Le ciel bas et lourd pèse sur nos coeurs.

Chacun dans son coeur a cette humanité... chacun est humanité... tout le monde sait et personne ne veut voir...

Alors comment offrir à ce sentiment une fenêtre de liberté ?

Comment piquer de mille aiguilles cette douce tranquillité qui voile faussement notre vécu, notre condition d’homme ?


La solution est peut être là... percevoir l’universalité qui règne en nous, en maître des lieux, cette idée que toute l’humanité est tout entière comprise en un seul être...

Humanité pauvre, humanité perdue, humanité qui a soif de ce liquide bleu qui hante nos rêves, et espère se désaltérer à la source d’amour dont elle regorge sans jamais savoir comment l’exprimer.

Les hommes sont en quête d’un seul rêve, celui de retrouver cette chaleur, cette douceur qui apaise les angoisses, la peur des jours toujours plus incertains... mais le poids du vécu, ce fardeau de notre condition écrase nos frêles épaules et finit toujours par détourner le flot de nos sentiments naturels.

Décor simple d’un intérieur ouvrier, homme seul devant l’horloge de ses pensées... poids des minutes, poids des secondes qui le séparent d’un acte libérateur... pesanteur de l’avenir, métamorphose d’un passé écrasant... on ne se libère jamais... ou peut être par la folie...

La folie, Johannes se laisse doucement glisser dans ce refuge protecteur où la réalité s’échappe paisiblement de la brume de notre âme alourdie.

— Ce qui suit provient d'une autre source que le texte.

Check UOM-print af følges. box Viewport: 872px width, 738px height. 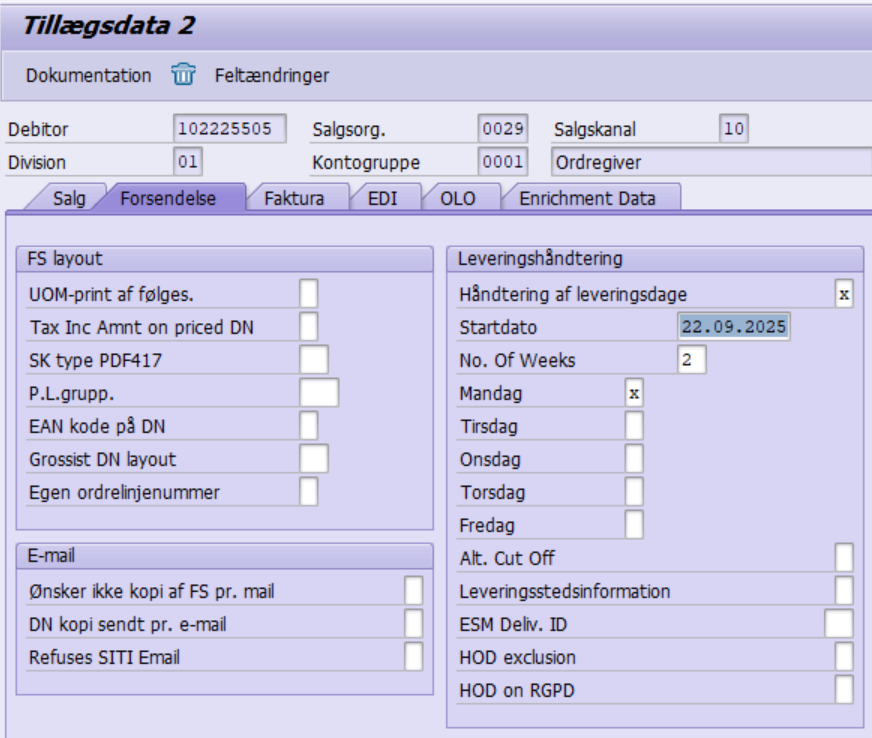click(309, 294)
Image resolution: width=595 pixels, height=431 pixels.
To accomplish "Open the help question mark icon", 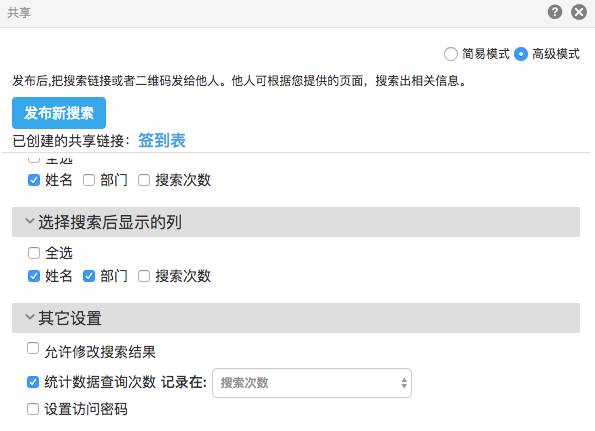I will pos(555,12).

Poids des minutes, poids des secondes, la brume est toujours là... mais une main se tend, celle d’une soeur, exilée familiale, qui quinze ans après revient vers la source... sa source.

Ne plus boire... ne plus avoir besoin de boire cette vie : un père handicapé qui lui refusa l’amour, une mère chérie qui s’éloigna. Incompréhension du rêve simple de s’entendre, de s’écouter, de s’aimer... Amour qui croule sous le poids des culpabilités, des actes manqués, des coeurs muets... Cette soeur, qui comme un raz de marée vient se cracher entre les quatre murs d’un univers trop étroit. Par cette force, elle ramène la vie que l’on croyait enfuie.

Lettre où tout est dit, qui se répand comme autant de flocons d’une vie étouffée sur le sol pauvre d’un passé sans avenir. La vérité que l’on garde pour soi, que l’on ne dévoile pas, mur du silence des sentiments, meurtre d’un enfant, message d’espoir dans les ventres creux dont on se sépare aux portes d’un monde trop gris... sentiments inavouables que cette soeur trop vivante étouffe sous l’odeur de l’argent. Billets cachés quelque part dans cette maison trop pauvre, devant jaillir soudain de la poussière du passé.

Les cartons se déballent, reliques d’un temps qu’elle voulait enterrer à jamais sous l’iceberg de ses apparences. L’odeur douce d’un foyer presque oublié reprend vie comme le froid d’un matin d’hiver qui vous glace et vous tire...Fille de joie sans joie, elle balaie d’un revers de la main toute cette poussière et la récupère ensuite grain par grain comme un trésor inestimable.

Dans cette pièce froide le quotidien de Johannes s’enfuit, meurtrier lui aussi d’un passé qu’il n’a pas choisi. Inculpé d’un futur qu’il tente de faire revivre par le portrait d’un père qui masquera toute sa vie. L’amour molesté déchire ce couple filial, les mains se tendent en un mot d’espoir mais ne se touchent pas. La réalité prend toujours le dessus, les coeurs s’éloignent, la liberté n’existe pas... Où que l’on soit, qui que l’on soit, le piège se referme.

Ce piège, c’est celui de nos vies qu’un aller simple comblerait, choix des billets qui ne nous appartient pas dans un monde où tout se joue à guichet fermé. L’amour a froid quand on ne le regarde pas, quand on ne peut poser ses yeux tendres d’insouciance d’un vécu sans faille, et quand tout défaille, le coeur vibre comme autant de cloches muettes emprisonnées au sommet des clochers de l’espoir. Loin de la légèreté des êtres, le poids du mal l’emporte et nous embrasse dans le cercle des sentiments insoumis, des engouements absents dans le vent de nos regrets.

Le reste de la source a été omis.